-- BEGIN --

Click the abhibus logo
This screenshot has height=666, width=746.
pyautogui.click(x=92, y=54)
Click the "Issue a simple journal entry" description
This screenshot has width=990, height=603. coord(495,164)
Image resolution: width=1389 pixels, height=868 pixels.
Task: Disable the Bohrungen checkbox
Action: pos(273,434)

-- END --
-- BEGIN --

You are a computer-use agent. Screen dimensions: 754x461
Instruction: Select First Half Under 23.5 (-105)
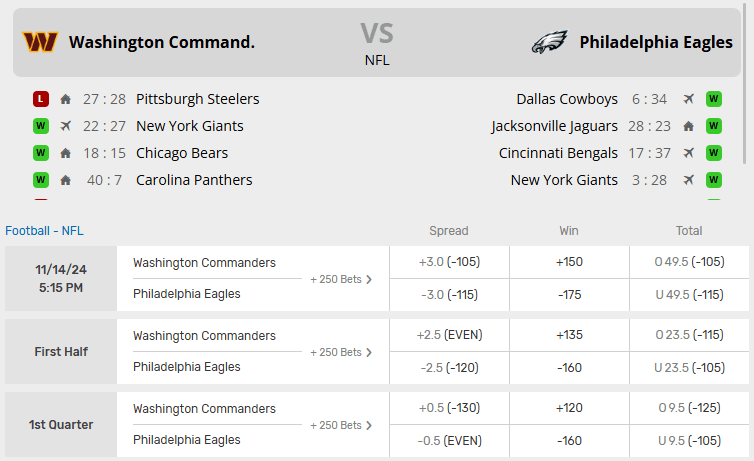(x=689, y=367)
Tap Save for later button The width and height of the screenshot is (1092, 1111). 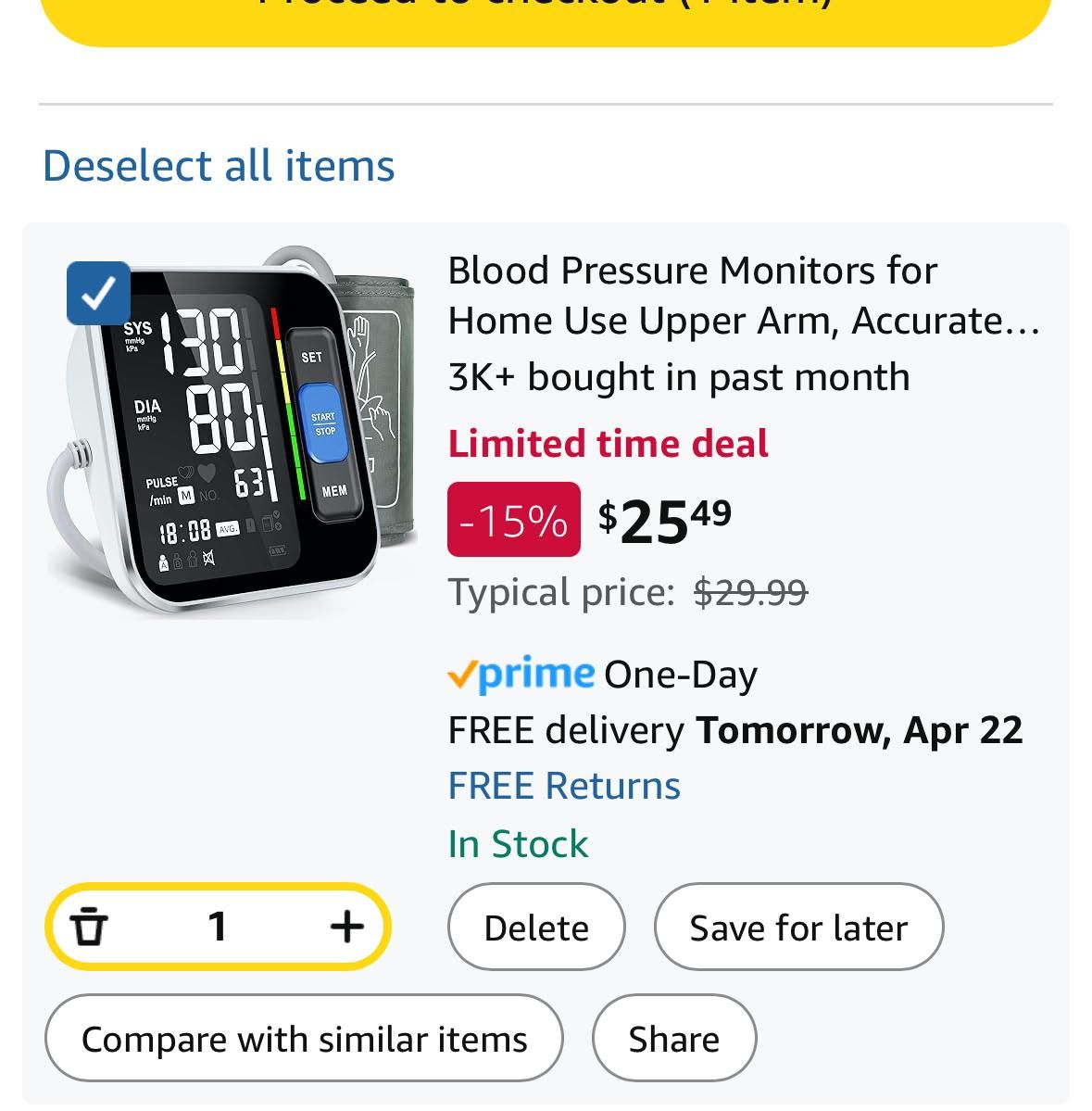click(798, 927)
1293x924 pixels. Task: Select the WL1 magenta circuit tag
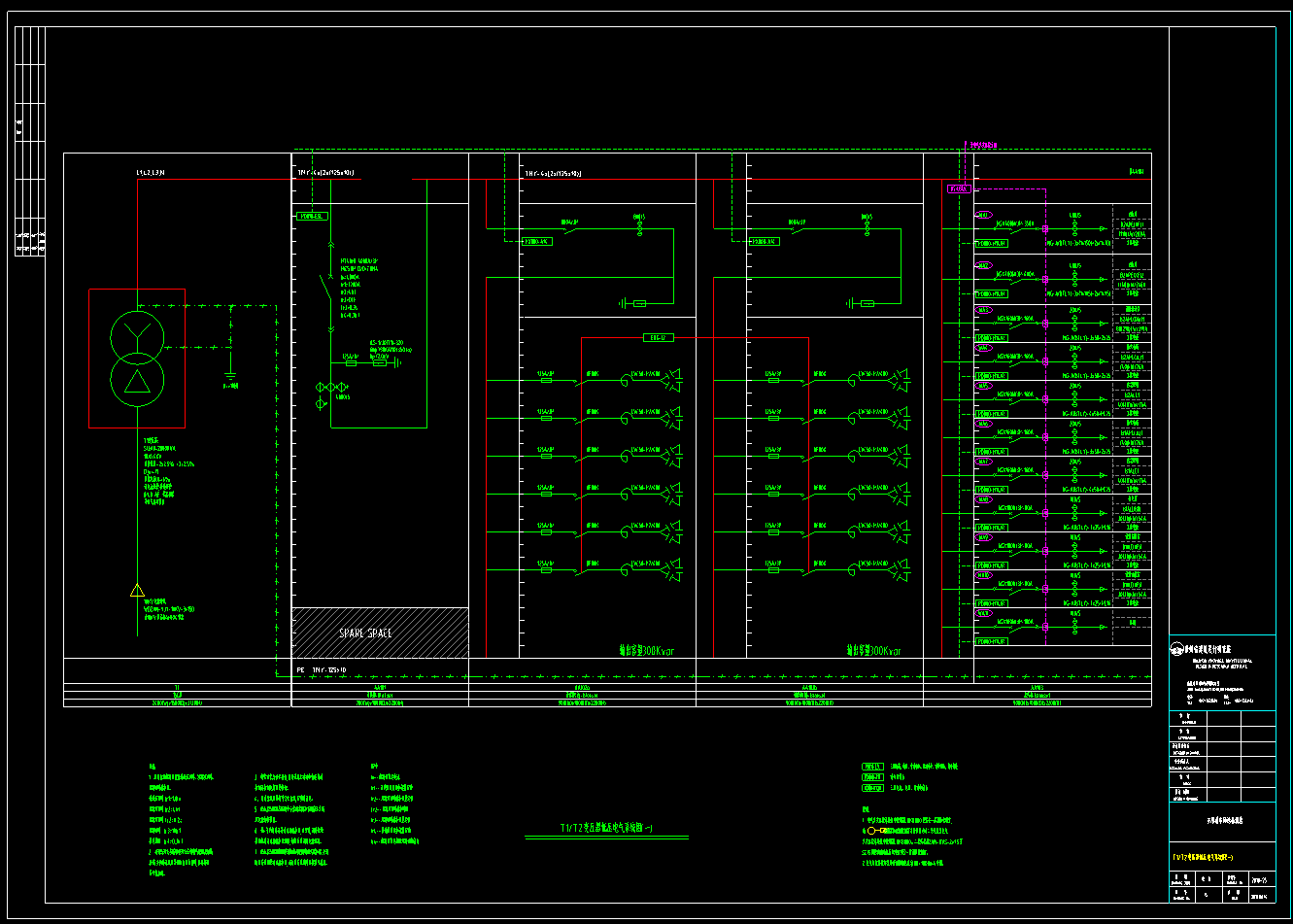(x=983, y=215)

-- END --

◆ Exercise aim ◆
Output as a numbered list the data starting with the line that contains "Click the abhibus logo" and going on through the line that contains "Action: pos(273,434)", leaving out any blank lines.

◆ Solved problem ◆
1. Click the abhibus logo
2. This screenshot has height=666, width=746.
3. pyautogui.click(x=92, y=54)
4. Click the "Issue a simple journal entry" description
5. This screenshot has width=990, height=603. coord(495,164)
6. Image resolution: width=1389 pixels, height=868 pixels.
7. Task: Disable the Bohrungen checkbox
8. Action: pos(273,434)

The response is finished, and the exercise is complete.